* _Texte fourni_:
'''

L'Église et l'État





Il est souvent de bon ton d'affubler l'Église, ou certains de ses apôtres, de qualités révolutionnaires qui auraient changé la société, en bien, évidemment. La même fable est contée à propos de l'apparition de l'islam il y a 1400 ans. Elle entretient l'illusion des bienfaits de monothéismes en rupture avec les mythes précédents moins structurés. Si la qualité principale d'une révolution est de rompre avec le passé et les institutions qui y ont prospéré, l'Église ne peut assurément pas recevoir l'honneur d'être le ferment d'une société nouvelle, plus juste, plus humaine, plus égalitaire.

De Jésus "anarchiste" au "libérateur" Mahomet, tout a été entendu pour déposséder ces deux imposteurs de la gangue de charlatanisme qui les enveloppait. Les religions, en tant qu'institutions de récupération des aspirations mystiques de la population, n'ont jamais été des faiseuses de révolutions et encore moins des facteurs de progrès social. Du soutien aux régimes fascistes du 20ème siècle à l'allégeance servile des démocraties, l'Église chrétienne s'est toujours placée aux côtés des puissants en abreuvant ses ouailles de discours de propagande pour prévenir toute réelle rébellion.

'''

[Enregistrements stockés du jeu de données]
'''

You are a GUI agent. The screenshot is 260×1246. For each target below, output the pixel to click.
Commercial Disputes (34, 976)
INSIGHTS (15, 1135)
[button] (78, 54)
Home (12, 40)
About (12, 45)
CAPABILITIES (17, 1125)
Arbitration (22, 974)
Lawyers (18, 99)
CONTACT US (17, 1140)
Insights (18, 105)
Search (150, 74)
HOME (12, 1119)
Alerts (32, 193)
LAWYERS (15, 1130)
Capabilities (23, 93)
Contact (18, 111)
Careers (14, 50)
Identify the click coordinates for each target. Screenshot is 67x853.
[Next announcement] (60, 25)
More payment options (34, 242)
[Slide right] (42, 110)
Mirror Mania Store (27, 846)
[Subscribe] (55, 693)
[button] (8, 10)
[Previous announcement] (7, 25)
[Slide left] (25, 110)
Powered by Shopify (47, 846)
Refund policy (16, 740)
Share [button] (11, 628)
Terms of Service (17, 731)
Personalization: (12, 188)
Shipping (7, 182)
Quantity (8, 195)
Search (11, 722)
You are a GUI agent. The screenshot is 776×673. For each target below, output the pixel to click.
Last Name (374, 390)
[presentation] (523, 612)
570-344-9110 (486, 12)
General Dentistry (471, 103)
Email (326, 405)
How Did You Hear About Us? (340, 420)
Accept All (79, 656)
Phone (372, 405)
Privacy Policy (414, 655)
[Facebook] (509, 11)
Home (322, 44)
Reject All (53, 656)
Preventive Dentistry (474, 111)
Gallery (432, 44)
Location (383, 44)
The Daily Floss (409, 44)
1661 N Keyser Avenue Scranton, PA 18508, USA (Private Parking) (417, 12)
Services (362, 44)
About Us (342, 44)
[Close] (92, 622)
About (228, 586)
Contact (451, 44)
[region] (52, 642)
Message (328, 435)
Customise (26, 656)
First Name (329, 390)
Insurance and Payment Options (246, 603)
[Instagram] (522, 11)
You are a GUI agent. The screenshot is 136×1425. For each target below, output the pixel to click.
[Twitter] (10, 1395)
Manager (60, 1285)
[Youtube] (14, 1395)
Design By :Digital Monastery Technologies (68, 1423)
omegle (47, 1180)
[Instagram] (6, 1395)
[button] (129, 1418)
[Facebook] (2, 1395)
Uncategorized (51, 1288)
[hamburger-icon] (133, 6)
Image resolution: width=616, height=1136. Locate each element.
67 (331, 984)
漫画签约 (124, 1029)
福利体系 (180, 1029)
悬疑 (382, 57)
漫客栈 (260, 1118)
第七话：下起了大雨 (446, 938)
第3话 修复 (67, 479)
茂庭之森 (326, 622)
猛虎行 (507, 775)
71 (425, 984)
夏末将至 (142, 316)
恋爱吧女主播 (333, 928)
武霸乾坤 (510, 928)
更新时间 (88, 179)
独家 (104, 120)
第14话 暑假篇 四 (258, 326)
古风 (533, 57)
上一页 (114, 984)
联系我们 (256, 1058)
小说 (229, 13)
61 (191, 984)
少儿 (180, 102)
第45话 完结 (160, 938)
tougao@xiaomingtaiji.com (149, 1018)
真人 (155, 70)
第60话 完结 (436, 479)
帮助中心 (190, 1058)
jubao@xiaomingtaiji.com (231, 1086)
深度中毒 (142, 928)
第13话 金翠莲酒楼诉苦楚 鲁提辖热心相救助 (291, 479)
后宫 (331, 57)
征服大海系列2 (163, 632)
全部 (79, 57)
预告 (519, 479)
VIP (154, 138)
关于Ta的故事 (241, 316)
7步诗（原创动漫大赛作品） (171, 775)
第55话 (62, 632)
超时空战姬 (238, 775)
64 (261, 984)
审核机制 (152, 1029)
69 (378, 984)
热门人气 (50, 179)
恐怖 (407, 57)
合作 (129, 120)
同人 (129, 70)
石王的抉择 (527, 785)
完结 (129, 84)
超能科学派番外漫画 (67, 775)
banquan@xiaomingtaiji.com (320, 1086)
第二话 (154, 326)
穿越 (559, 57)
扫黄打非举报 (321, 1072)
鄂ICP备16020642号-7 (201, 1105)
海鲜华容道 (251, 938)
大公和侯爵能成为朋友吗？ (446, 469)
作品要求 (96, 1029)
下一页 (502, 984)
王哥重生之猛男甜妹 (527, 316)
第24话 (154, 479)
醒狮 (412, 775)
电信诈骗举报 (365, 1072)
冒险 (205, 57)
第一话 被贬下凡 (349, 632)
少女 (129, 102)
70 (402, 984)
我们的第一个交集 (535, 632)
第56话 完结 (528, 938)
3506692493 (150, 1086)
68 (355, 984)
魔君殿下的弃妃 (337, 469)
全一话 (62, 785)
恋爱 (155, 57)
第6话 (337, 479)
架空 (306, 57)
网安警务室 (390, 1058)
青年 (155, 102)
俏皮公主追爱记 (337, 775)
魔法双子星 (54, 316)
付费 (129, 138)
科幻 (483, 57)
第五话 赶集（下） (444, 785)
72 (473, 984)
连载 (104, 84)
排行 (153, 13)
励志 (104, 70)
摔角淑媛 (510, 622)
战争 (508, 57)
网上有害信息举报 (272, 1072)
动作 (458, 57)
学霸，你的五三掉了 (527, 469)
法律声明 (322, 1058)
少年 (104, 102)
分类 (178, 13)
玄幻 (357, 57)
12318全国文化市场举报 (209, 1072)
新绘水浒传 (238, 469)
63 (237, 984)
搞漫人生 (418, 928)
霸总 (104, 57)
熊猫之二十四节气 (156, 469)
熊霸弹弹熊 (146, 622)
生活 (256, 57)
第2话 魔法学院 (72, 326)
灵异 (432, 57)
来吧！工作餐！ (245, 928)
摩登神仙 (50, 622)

'''

* _Tâches à réaliser_:
1. Dans les enregistrements, reprenez les lignes qui vont de celle contenant « 法律声明 (322, 1058) » jusqu'à la fin. Substituez-y « 奇幻 » à « 玄幻 » sans rien changer d'autre, et ne donnez que ces lignes.
2. Pouvez-vous écrire la suite du texte sur l'Église et l'État à partir de l'endroit où il s'arrête ?
Le texte et les enregistrements n'ont aucun lien entre eux.

* _Réponses aux problèmes_:
1.
法律声明 (322, 1058)
少年 (104, 102)
分类 (178, 13)
奇幻 (357, 57)
12318全国文化市场举报 (209, 1072)
新绘水浒传 (238, 469)
63 (237, 984)
搞漫人生 (418, 928)
霸总 (104, 57)
熊猫之二十四节气 (156, 469)
熊霸弹弹熊 (146, 622)
生活 (256, 57)
第2话 魔法学院 (72, 326)
灵异 (432, 57)
来吧！工作餐！ (245, 928)
摩登神仙 (50, 622)

2.
Mais il serait faux de croire que la sainte collaboration de l'Église et des États n'est qu'une caractéristique usuelle de la fascination des hommes pour le pouvoir et la domination. Les textes dits "sacrés" théorisent en effet avec grande clarté l'intérêt d'un partenariat habile avec la classe dirigeante. Il est vrai néanmoins que la théologie de la libération, active essentiellement en Amérique latine, s'était opposée à la captation du pouvoir par l'alliance intéressée de l'Église et des classes possédantes. Mais le Vatican eut tôt fait de museler ces résistances.


"Versailles, séance du troisième Conseil de guerre" (Musée d'Art et d'Histoire de Saint-Denis).
Après la Commune de Paris, les insurgés sont jugés à Versailles sous un tableau de la crucifixion.


L'Eglise, une caution indéfectible aux États autoritaires

En 1936, la jeune république espagnole est agressée par son armée avec le général Franco à sa tête. Très vite la hiérarchie catholique espagnole reconnaît là son "Sauveur", chef de file d'une nouvelle croisade. La rébellion militaire est une aubaine pour les milieux catholiques conservateurs qui voient dans Franco un rempart contre les républicains. Le soutien officiel de l'appareil catholique à la barbarie fasciste est apporté par "la lettre collective des évêques espagnols" du 1er juillet 1937 qui conférait une légitimité religieuse aux fascistes. L'Eglise pouvait enfin libérer ses pulsions autoritaires. Ecclésiastiques faisant le salut fasciste, curés au front, condamnation des valeurs émancipatrices de la République, la hiérarchie catholique sera d'un appui décisif aux franquistes. La sensibilité catholique était en fait déjà présente dans des organisations franquistes comme la Phalange.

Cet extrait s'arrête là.